In summary, the main contributions of this paper are as follows:
  • This paper proposes a two-stage network for joint low-light image enhancement and image fusion, which can alleviate overexposure and block artifacts while eliminating color deviation, named CDFFusion;
  • A brightness enhancement formula without color deviation is proposed, which processes the three components (Y, Cb, Cr) simultaneously, and the processed results have no color deviation;

2. Related Work

Deep learning-based visible and infrared image fusion methods can be roughly divided into three categories: those based on Convolutional Neural Networks (CNN), those based on Autoencoders (AE), and those based on Generative Adversarial Networks (GAN). Zhang et al. proposed a Squeeze-and-Decomposition Network, SD-Net [2], which models image fusion as the extraction and reconstruction of gradient and intensity information. Based on the fact that different fusion tasks share a similar goal—fusing images by integrating important and complementary information from multiple source images—Xu et al. proposed a unified unsupervised end-to-end image fusion network, U2Fusion [3], which is characterized by its ability to perform information measurement on extracted features to automatically estimate the importance of source images. Li et al. proposed an end-to-end fusion network architecture, RFN-Nest [4], which includes an encoder, a Residual Fusion Network (RFN), and a decoder. The encoder extracts multi-scale deep features through max-pooling; the RFN is composed of several convolutional layers and is trained with a new loss function to implement a learnable fusion strategy instead of manually designed rules; the decoder adopts an architecture based on nested connections to reconstruct the fused image. Xu et al. proposed a classification saliency-based pixel-level fusion method, CSF [5], which classifies different source images, uses the classification results to represent the saliency of each pixel in the source images, and finally fuses the feature maps using this saliency to generate the fusion result. Ma et al. first proposed an end-to-end model based on Generative Adversarial Networks (GAN) and named it FusionGAN [6]. It formulates the fusion problem as an adversarial problem while avoiding the manual design of complex activity level measurement and fusion rules. Later, the team designed another Generative Adversarial Network with Multiclassification Constraints, GANMcC [7], which formulates the fusion problem as the simultaneous estimation of multiple distributions.
DIVFusion [8] was the first to combine IVIF and low-light enhancement. It decomposes the visible image into reflectance features and illumination features at the feature level, then enhances and fuses the reflectance features with infrared features. LENFusion [9] adopts the idea of pre-enhancement, re-enhancement, and fusion. It draws on the idea of PIAFusion [10] by pre-training a binary classifier and using its classification results as part of the loss function of the backbone network.

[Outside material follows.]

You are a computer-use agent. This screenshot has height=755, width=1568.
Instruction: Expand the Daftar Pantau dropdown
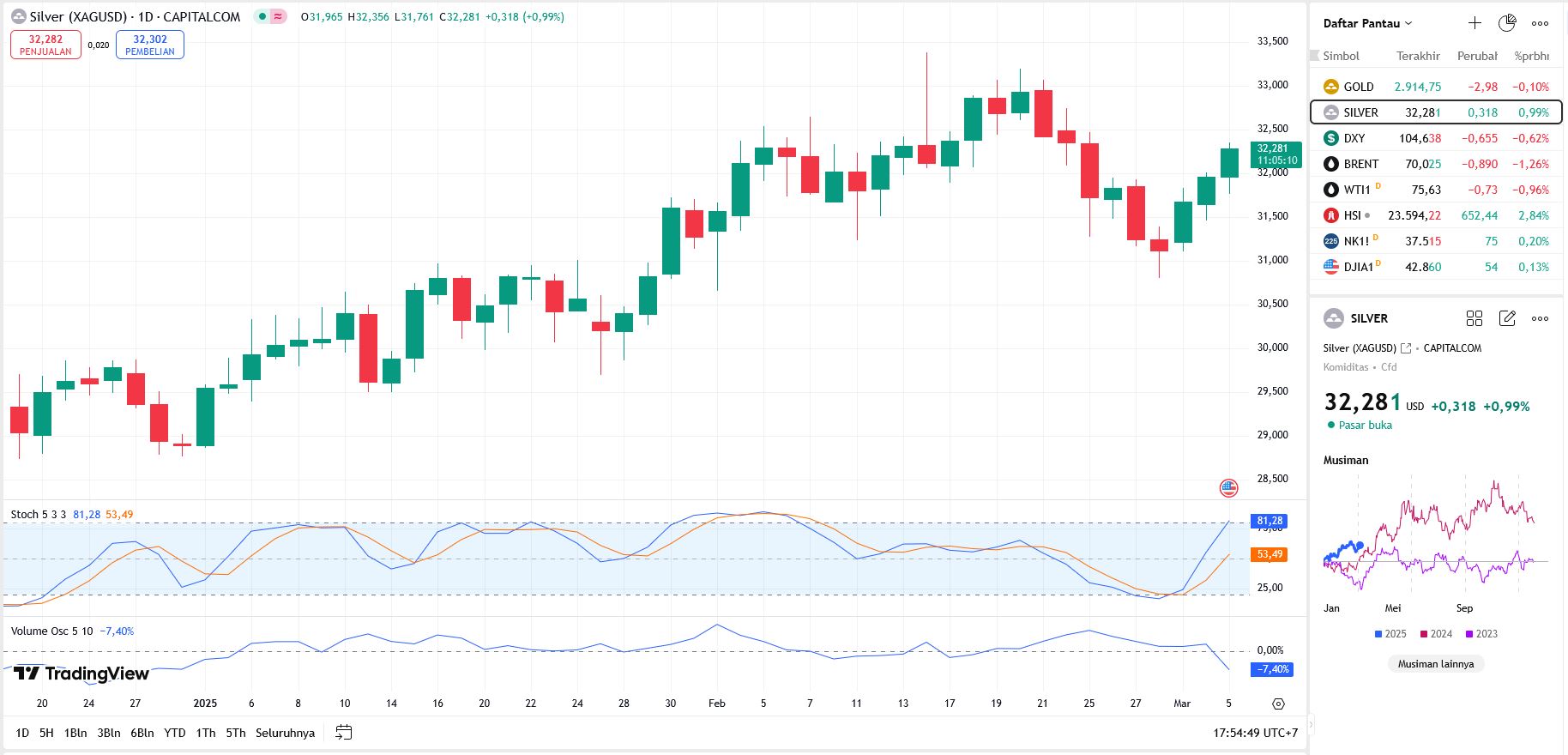[1367, 23]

LEFuse [11] introduces a hybrid module of Transformer and CNN and designs the overall network structure into a symmetric structure similar to the U-net style.

3. Methods

The proposed method in this paper improves nighttime visibility, retains the complementary information of the two modalities, alleviates overexposure and block artifacts, and eliminates color deviation. This section details the two sub-networks of the entire framework, including the network structure and loss function.

3.1. Overall Framework

All As shown in Figure 3, let I v i Y and I i r represent the Y channel of the visible image and the infrared image respectively. After passing through the decomposition network and fusion network, the Y channel of the fused image is obtained. Then, it is concatenated with the processed Cb and Cr channels of the visible image to get the final fusion result. The entire process is divided into two stages: feature extraction and image fusion.

3.2. Reflectance-Illumination Decomposition Network(RID-Net)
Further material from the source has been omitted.